Interrogato, all’inizio di quest’anno, dal giornalista de il Manifesto Giuliano Battiston che chiedeva di specificare meglio che significato avessero le ipotesi genetiche «in cui (si) ricostruisce i legami di “sangue” e identità nazionale, tra il progetto ideologico sionista e l’idea del popolo ebraico come comunità di sangue (…)» lo storico Shlomo Sand così rispondeva: «Come abbiamo visto, affinché potesse essere “inventato un popolo ebraico”, c’era bisogno, da un lato di assumere come fonte storica la Bibbia, e dall’altro di dare per certa la storicità dell’esilio.
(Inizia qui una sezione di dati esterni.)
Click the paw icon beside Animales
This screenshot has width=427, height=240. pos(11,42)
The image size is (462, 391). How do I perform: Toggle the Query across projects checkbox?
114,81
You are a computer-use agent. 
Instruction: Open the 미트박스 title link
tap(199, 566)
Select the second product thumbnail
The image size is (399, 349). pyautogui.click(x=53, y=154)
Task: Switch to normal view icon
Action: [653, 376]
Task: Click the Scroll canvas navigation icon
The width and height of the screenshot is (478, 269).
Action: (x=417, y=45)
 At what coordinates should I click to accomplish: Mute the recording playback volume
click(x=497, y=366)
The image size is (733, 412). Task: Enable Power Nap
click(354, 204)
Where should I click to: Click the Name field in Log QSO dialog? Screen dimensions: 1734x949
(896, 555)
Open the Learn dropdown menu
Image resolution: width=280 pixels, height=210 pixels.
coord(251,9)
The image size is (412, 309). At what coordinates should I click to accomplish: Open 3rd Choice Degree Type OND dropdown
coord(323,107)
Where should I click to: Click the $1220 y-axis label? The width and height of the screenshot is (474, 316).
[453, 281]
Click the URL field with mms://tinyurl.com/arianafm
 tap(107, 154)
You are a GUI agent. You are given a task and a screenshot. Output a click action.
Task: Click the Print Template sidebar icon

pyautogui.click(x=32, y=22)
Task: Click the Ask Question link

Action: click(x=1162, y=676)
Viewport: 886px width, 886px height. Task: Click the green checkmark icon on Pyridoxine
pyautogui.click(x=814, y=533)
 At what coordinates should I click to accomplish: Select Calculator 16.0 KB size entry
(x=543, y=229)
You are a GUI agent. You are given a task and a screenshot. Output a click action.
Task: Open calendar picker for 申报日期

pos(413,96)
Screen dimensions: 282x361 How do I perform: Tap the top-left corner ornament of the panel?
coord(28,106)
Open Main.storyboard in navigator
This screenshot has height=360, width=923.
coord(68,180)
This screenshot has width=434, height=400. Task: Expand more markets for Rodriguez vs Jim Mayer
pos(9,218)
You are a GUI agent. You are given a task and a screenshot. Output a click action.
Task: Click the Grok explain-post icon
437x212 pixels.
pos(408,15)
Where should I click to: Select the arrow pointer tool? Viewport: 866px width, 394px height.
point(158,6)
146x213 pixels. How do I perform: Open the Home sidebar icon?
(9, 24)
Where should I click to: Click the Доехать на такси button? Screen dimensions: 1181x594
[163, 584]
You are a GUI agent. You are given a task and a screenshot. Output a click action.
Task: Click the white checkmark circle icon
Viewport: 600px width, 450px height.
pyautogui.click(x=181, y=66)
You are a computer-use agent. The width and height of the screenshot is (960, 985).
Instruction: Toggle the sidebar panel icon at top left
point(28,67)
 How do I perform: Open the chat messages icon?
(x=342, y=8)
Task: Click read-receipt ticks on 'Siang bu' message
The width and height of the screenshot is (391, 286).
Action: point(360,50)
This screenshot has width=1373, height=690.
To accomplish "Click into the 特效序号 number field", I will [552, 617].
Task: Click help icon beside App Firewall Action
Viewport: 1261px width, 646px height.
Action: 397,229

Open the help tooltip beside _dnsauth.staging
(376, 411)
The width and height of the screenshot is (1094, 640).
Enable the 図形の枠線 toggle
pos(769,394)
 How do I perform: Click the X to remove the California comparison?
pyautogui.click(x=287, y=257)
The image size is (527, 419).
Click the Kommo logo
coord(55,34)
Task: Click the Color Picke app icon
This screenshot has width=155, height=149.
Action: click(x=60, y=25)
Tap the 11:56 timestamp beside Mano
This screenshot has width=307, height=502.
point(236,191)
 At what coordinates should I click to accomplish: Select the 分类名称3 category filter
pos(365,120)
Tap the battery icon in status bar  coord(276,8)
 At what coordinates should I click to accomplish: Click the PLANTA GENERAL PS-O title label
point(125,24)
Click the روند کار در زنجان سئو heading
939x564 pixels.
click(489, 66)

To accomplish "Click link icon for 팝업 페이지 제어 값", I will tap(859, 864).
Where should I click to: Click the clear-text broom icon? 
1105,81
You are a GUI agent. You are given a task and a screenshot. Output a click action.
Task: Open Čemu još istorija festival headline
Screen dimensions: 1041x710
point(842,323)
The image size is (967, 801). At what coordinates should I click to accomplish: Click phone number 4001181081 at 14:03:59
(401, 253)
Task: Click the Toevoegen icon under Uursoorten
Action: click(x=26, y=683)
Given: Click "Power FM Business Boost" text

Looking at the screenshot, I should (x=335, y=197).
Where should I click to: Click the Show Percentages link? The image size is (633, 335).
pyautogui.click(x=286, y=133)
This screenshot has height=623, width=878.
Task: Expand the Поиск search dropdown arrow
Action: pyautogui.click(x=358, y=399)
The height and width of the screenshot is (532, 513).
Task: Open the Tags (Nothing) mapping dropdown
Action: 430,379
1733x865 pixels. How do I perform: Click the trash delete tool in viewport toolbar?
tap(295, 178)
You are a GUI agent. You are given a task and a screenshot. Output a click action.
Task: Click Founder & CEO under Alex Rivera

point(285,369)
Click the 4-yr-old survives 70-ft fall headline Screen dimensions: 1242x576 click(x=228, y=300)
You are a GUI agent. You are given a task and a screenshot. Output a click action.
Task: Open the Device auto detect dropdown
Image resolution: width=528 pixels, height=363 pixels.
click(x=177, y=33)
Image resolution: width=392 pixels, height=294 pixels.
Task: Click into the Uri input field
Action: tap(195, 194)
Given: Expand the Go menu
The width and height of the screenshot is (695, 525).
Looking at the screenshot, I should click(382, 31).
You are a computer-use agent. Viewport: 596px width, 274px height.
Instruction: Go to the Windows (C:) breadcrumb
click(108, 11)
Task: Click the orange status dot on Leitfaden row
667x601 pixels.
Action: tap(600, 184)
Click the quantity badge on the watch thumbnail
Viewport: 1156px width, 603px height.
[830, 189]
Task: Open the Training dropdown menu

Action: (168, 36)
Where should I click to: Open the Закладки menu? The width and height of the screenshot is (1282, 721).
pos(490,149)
Eppure questi due elementi, da soli, non bastavano (…) La ricerca di una sorta di marcatore biologico, oggi portato avanti dai biologi genetisti, non è altro però che un sintomo di debolezza identitaria. E le sue conseguenze nefaste si fanno sentire tuttora, nella politica essenzialista dello Stato d’Israele». Si può affermare, senza che nessuno lanci l’anatema infamante di antisemitismo, che la “politica essenzialista” dello stato israeliano si sostanzia, oggi, con preoccupanti connotazioni razziste?